Collection entries ::
######

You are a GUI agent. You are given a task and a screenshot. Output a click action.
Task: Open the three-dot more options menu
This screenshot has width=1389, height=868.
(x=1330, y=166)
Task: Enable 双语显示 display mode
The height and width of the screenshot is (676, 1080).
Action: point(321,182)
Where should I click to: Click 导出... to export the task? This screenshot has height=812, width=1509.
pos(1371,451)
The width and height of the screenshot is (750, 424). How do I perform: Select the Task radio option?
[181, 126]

######

TASK BRIEF ::
Reproduce every line of the data above verbatim, without any changes.

OUTPUT BELOW ::
You are a GUI agent. You are given a task and a screenshot. Output a click action.
Task: Open the three-dot more options menu
This screenshot has width=1389, height=868.
(x=1330, y=166)
Task: Enable 双语显示 display mode
The height and width of the screenshot is (676, 1080).
Action: point(321,182)
Where should I click to: Click 导出... to export the task? This screenshot has height=812, width=1509.
pos(1371,451)
The width and height of the screenshot is (750, 424). How do I perform: Select the Task radio option?
[181, 126]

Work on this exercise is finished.